Estamos organizando un ciclo de conciertos en Palma de Mallorca. Dado que nos ceden el recinto de manera gratuita, los artistas se traen su equipo técnico y que, como siempre, lo que no queremos hacer es sablear al personal, hemos decidido poner a la venta las entradas a 3 euros.

Así que, felices como siempre, hemos ido a la oficina de la SGAE a que nos sellen las entradas (200). En términos generales esto debería costarnos 65,05 euros.
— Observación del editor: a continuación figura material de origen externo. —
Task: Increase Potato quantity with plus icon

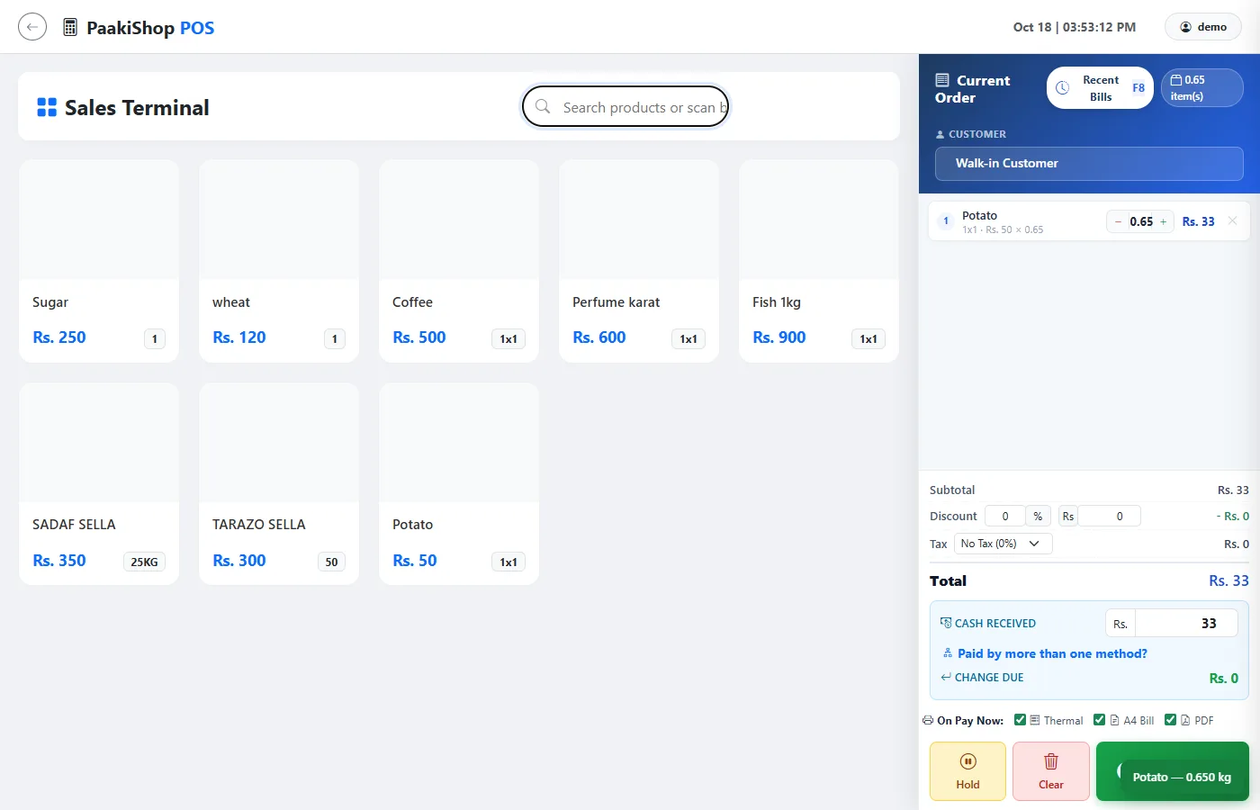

Nuestra sorpresa ha sido que, aludiendo a su bola de cristal, han sabido que este concierto está “claramente subvencionado”, por lo que en lugar del habitual 10% de las entradas, quieren el 10% de la producción total, es decir, que sumemos los gastos que tenemos: caché del artista, impresión de las entradas, emparedados que pondremos a modo de catering y todo lo demás, para que una vez sumados, les paguemos el 10% de todo ello.

Aun sabiendo que esta cifra puede ser incluso inferior a los 65,05 euros, estaban dispuestos a no sellarnos las entradas y no conceder la autorización para la realización del concierto. Pero aunque fuera mayor, estaríamos hablando de, quizás, 100 euros. Imagináos por un momento que, aparte de otras consideraciones, decidimos que no estamos dispuestos y que no nos conceden la autorización. Las consecuencias son:

1.- No se realiza el concierto.

2.- El artista no actúa y, por lo tanto, no cobra su caché.

3.- La SGAE no cobra ni un duro.

4.- Nosotros perdemos los gastos (hasta ahora sólo la impresión de las entradas).

5.- El público se queda sin un acto cultural en la ciudad.

La única pregunta que se me ocurre es: ¿a quién beneficia esto?